Chalabi was clearly pleased to have been invited to submit work to Caravan’s exhibition.
“I believe in what Rev. Chandler is trying to do,” she said. “We have to bridge the differences in the world and try to understand each other’s religions, cultures and perspectives.”
Bahraini artist Lulwa Al-Khalifa showed a striking painting of a woman, titled
“Blind Faith.” The starkly expressive figure looks perplexed and stares out from the painting with an abstract and tense expression.

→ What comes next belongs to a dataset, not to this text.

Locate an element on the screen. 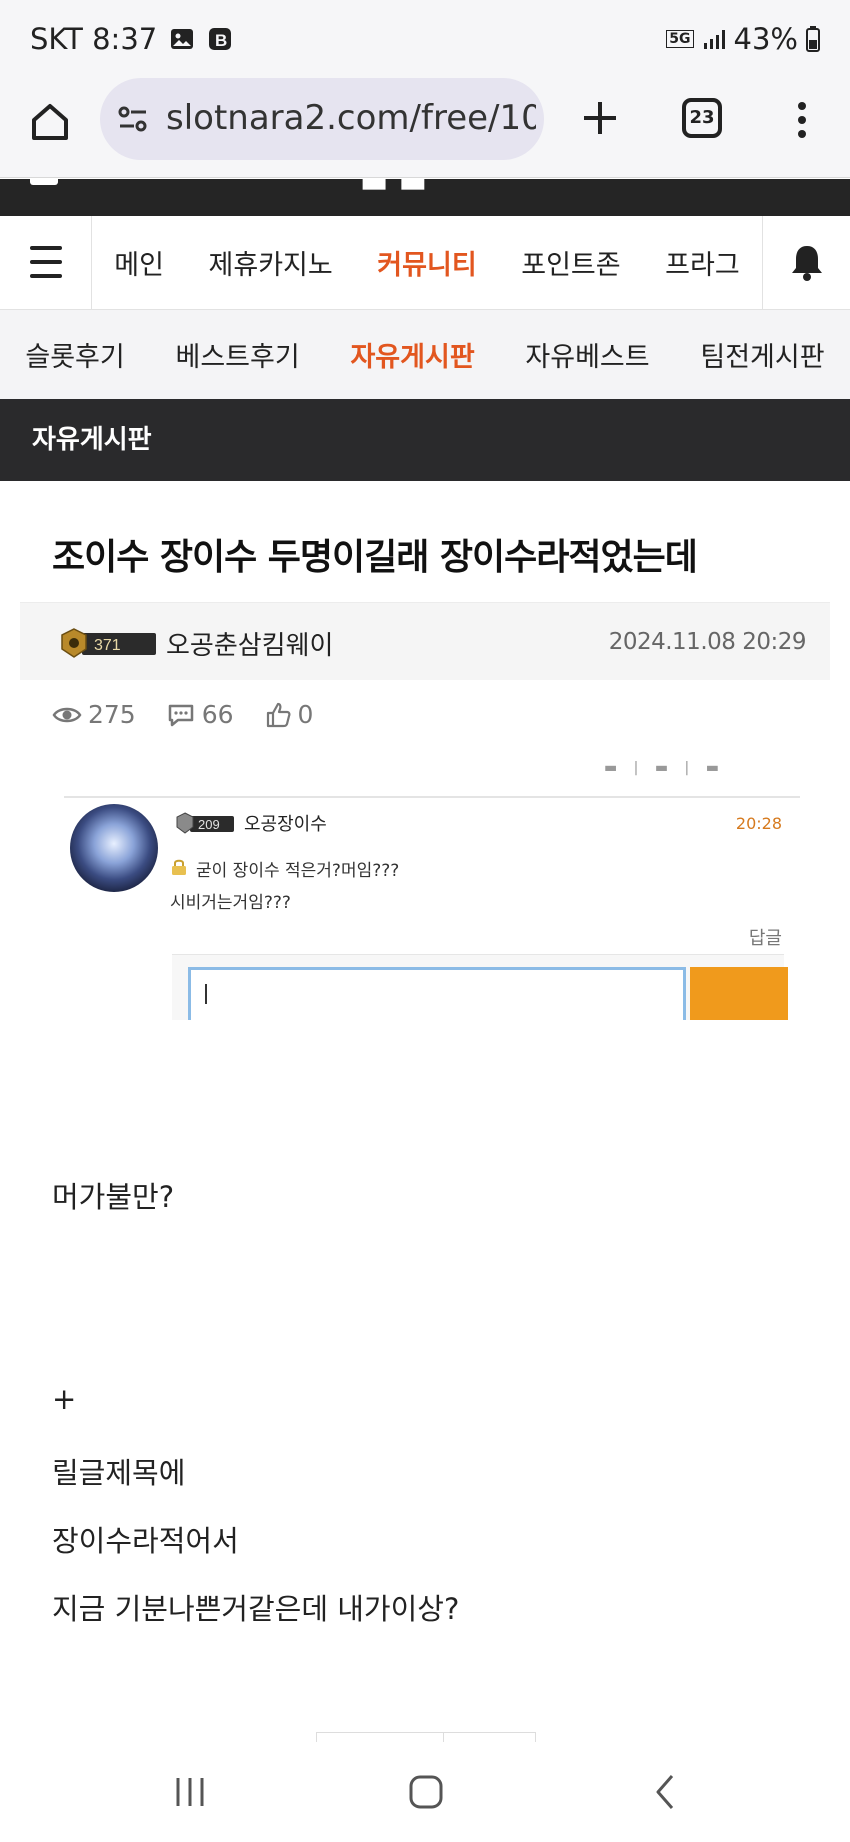 This screenshot has width=850, height=1842. subnav-item-team-board: 팀전게시판 is located at coordinates (762, 354).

Al-Khalifa said: “There are a lot of emotions I wanted to convey through this work. I was exploring the concept of faith and how sometimes people have to abandon some of the ideas that give them their own sense of identity and take a leap of faith. I consider the question ‘How much of you are you prepared to surrender for your faith?’ Faith is surrender with cause but without proof. Sometimes people have to face ambivalence, fear and anxiety on this journey.”

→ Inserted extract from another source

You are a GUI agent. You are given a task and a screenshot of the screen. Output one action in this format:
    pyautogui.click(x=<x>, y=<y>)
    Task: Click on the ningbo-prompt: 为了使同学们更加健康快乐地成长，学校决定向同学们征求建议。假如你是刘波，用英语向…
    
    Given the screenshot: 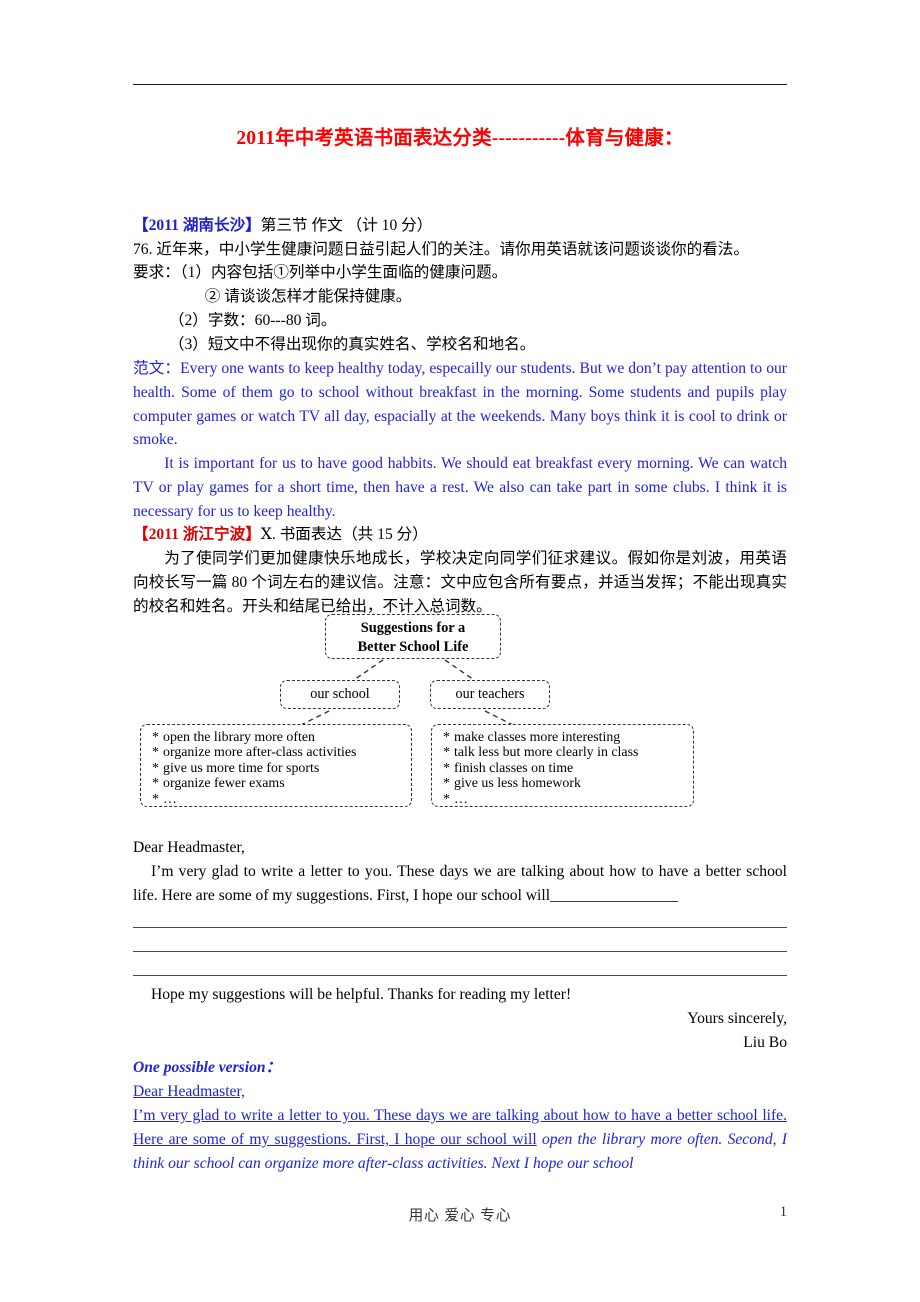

Al-Khalifa also stressed how relevant Gibran outlook remains today.
“I love how Gibran explored many aspects of many themes. His thought process is very fresh and modern — even today,” she said. “It is not rigid, but very hopeful and expresses love and acceptance.
“I really believe that all people are united as human beings. But we try so hard to separate from each other, even though in reality we all have the same concerns and loves and hates. We should come together,” she continued.
Lebanese artist Christine Saleh Jamil echoed Al-Khalifa’s sentiments. “Gibran means so much to me. Reading his book ‘The Prophet’ taught me a lot about life, how to live peacefully and accept things in a harmonious way,” she said. “His message is very important today.”
Jamil created “The Wanderer,” a captivating image of Gibran as a child, for the exhibition. Her work, she said, was based on a photograph and inspired by Chandler’s book, which, she said, “took me back to my childhood in Beirut.”
“That’s why I chose to represent Gibran as a child and in this image you see his face set among birch trees, as he loved nature,” she explained.
Lebanon’s ambassador to the UK, Rami Mortada — a special guest at the event — spoke to Arab News about Gibran’s legacy.
“The interest shown here tonight and the big turnout is an indication of how the message he stands for is relevant, badly needed and timely in our world today,” Mortada said. “It is a message of harmony and peace, of removing barriers between nations and cultures, and of interfaith dialogue. This is what Gibran encapsulated. If I had to sum up his work up in one word, I would say (it is) inspirational.”
Another ambassador, Dr. Alisher Shaykhov from Uzbekistan, stressed that Gibran’s work is of truly global significance.
“Gibran’s fame extends far beyond the Middle East. He is a person who has succeeded in transferring the spirit of the Islamic people in a harmonious way,” he observed. “One of his most important messages is that of the unifying elements, rather than the differences, between religions. He has a gift of being able to express the feelings of the people. The artists here, imbued with his spirit, have transferred his message through their artworks in their own personal way.”
Art enthusiast Mira Takla said she had attended a number of ‘Caravan’ art events and always found their message very persuasive.
“As far as I am concerned these events do more for interracial understanding and comprehension and tolerance of different cultures than many other such initiatives,” she said.
Another guest. Anthony Wynn, gave a good example of Gibran’s cross-cultural appeal, pointing out that he had often heard Gibran quoted at weddings in the UK — particularly a verse from “On Marriage” from “The Prophet”:
“Love one another, but make not a bond of love/Let it rather be a moving sea between the shores of your souls/Fill each other’s cup but drink not from one cup/Give one another of your bread but eat not from the same loaf/Sing and dance together and be joyous, but let each one of you be alone/Even as the strings of a lute are alone though they quiver with the same music.”